> Task set:
**1)** From the Studio Retail Group report, write out verbatim the part that opens with the words containing "The product revenue" and closes with "of the business.".
**2)** Render this sentence from the Studio Retail Group report in Spanish: "Studio Retail Group Plc had a market capitalization of around £232.53 million."

> Text:
=== Begin Enclosure ===
Segmental Profitability Analysis

(Source: Company result)

Studio  -  The Company has delivered a resilient financial performance for its Studio division. The active customer base at the studio went up by 15% to 2.1 million as of 25 September 2020, out of which 1.4 million customers have an active credit account. The divisional revenue and the operating profit went up significantly by 38% and 63%, respectively, due to an increased level of demand.

Education  -  The revenue of this division has witnessed a sharp decline of 23% due to school closure at the start of the financial year. Similarly adjusted operating profit worsens to £1.0 million and dropped by £2.27 million during H1 FY21 ended on 25 September 2020

Central  -  The cost for this segment were £2.1 million higher during H1 FY21 than its prior year due to higher administration costs and foreign exchange fluctuations.

Strategic Review as of 08 December 2020

Frasers Group Plc owns approximately 37% of the issued share capital of SRG (Studio Retail Group), and they had drafted a letter on 13 October 2020 mentioning that they believe that SRG is misunderstood by the market and it is significantly undervalued. They believe that the Company should conduct a strategic review to identify and fix their issues.

The two largest shareholders of the Group, Frasers and Schroders, with a combined shareholding of 56% of the total issued capital of SRG have expressed their interest to have a detailed strategic review. The Company is considering the sale of the group to be conducted under the framework of a "formal sale process" in line with the Takeover Code as a part of their comprehensive strategic review to maximize the shareholder value. The Company has already abandoned its plan to sell its education arm to YPD after concerns raised by competition and Market authority (CMA).

Share Price Performance Analysis of Studio Retail Group Plc

(Source: EODHD/Others, chart created by Kalkine group)

Shares of Studio Retail Group Plc were trading at GBX 275.70 and were up by close to 2.49% against the previous closing price as on 10 December 2020, (before the market close at 08:30 AM GMT). STU’s 52-week High and Low were GBX 299.13 and GBX 140.00, respectively. Studio Retail Group Plc had a market capitalization of around £232.53 million.

Business Outlook

The Company has delivered a sparkling financial performance so far in this financial year. It has boosted up the confidence of management in the Company and also medium-term growth prospects of the Group. The Company has taken care of consumer preferences and adapted quickly to become a digital-first retailer targeting larger chunk of customers who prefer to shop online. The Company is on course to capitalize on this festive season and well-positioned to generate a record level of activity levels during the peak trading hours in recent weeks. The promotional activity went significantly down due to lockdown imposed by the UK Government, as a result of which, the Company has delivered strong profitability in the third-quarter till date than the similar period of the prior year.

The product revenue during Q3 FY21 till the end of November is 32% ahead of the prior year, and gross profit margin from product sales went up by 450 basis points. The Company is well aware of the volatile customer environment, However, they have not yet seen any material disruption caused in customer repayments due to Covid-19 pandemic. The Company is highly confident about the medium-term growth of the business.
=== End Enclosure ===
> Record excerpts:
=== Begin Enclosure ===
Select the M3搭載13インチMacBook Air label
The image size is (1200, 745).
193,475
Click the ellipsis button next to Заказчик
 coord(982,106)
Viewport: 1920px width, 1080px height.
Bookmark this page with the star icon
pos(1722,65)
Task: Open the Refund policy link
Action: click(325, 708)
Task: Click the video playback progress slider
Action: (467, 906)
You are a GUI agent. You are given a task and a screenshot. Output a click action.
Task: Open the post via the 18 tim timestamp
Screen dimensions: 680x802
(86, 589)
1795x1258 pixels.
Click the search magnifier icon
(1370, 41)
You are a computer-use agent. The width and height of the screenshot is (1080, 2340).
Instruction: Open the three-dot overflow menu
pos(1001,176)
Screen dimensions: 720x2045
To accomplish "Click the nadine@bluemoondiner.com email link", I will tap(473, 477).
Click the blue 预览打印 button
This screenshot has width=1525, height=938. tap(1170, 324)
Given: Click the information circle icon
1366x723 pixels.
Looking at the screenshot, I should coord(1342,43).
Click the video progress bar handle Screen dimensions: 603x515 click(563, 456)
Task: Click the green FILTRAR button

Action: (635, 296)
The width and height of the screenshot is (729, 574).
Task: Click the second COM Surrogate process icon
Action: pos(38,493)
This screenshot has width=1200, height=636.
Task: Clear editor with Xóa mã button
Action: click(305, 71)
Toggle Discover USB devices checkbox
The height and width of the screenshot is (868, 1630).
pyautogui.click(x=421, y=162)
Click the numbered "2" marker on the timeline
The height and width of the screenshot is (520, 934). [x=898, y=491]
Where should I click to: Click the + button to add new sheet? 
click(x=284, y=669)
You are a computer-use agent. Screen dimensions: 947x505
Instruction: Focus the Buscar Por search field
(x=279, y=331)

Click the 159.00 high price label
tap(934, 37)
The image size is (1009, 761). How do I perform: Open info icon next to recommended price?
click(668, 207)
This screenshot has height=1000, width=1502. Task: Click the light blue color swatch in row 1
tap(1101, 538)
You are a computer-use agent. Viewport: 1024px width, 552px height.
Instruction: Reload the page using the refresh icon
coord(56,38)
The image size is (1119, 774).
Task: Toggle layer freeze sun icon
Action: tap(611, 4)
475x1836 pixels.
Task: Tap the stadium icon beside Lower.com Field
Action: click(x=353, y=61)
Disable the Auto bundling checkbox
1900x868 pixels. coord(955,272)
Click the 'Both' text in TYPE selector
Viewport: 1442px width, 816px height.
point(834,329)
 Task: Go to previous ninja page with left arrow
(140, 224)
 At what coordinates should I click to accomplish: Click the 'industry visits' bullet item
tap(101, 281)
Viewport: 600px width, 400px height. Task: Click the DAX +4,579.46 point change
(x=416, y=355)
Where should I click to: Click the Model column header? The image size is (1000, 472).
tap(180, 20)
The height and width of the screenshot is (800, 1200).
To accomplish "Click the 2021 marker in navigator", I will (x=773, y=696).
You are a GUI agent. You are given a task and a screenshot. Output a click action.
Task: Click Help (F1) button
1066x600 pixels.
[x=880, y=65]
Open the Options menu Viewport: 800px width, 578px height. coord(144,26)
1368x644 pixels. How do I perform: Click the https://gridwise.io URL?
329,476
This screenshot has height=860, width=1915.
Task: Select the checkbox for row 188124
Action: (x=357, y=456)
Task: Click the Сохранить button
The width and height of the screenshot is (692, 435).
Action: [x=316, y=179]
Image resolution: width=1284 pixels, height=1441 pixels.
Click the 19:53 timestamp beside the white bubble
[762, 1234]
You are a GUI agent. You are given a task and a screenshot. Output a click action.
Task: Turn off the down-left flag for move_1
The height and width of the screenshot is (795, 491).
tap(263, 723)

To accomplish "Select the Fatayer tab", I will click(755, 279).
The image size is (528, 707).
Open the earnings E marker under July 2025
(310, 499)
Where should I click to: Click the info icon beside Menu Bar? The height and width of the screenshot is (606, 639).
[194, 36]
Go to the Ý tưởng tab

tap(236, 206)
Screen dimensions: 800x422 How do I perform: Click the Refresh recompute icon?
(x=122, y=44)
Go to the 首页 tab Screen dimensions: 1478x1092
=== End Enclosure ===
> Task-by-task outputs:
**1)**
The product revenue during Q3 FY21 till the end of November is 32% ahead of the prior year, and gross profit margin from product sales went up by 450 basis points. The Company is well aware of the volatile customer environment, However, they have not yet seen any material disruption caused in customer repayments due to Covid-19 pandemic. The Company is highly confident about the medium-term growth of the business.

**2)** Studio Retail Group Plc tenía una capitalización bursátil de alrededor de 232,53 millones de libras.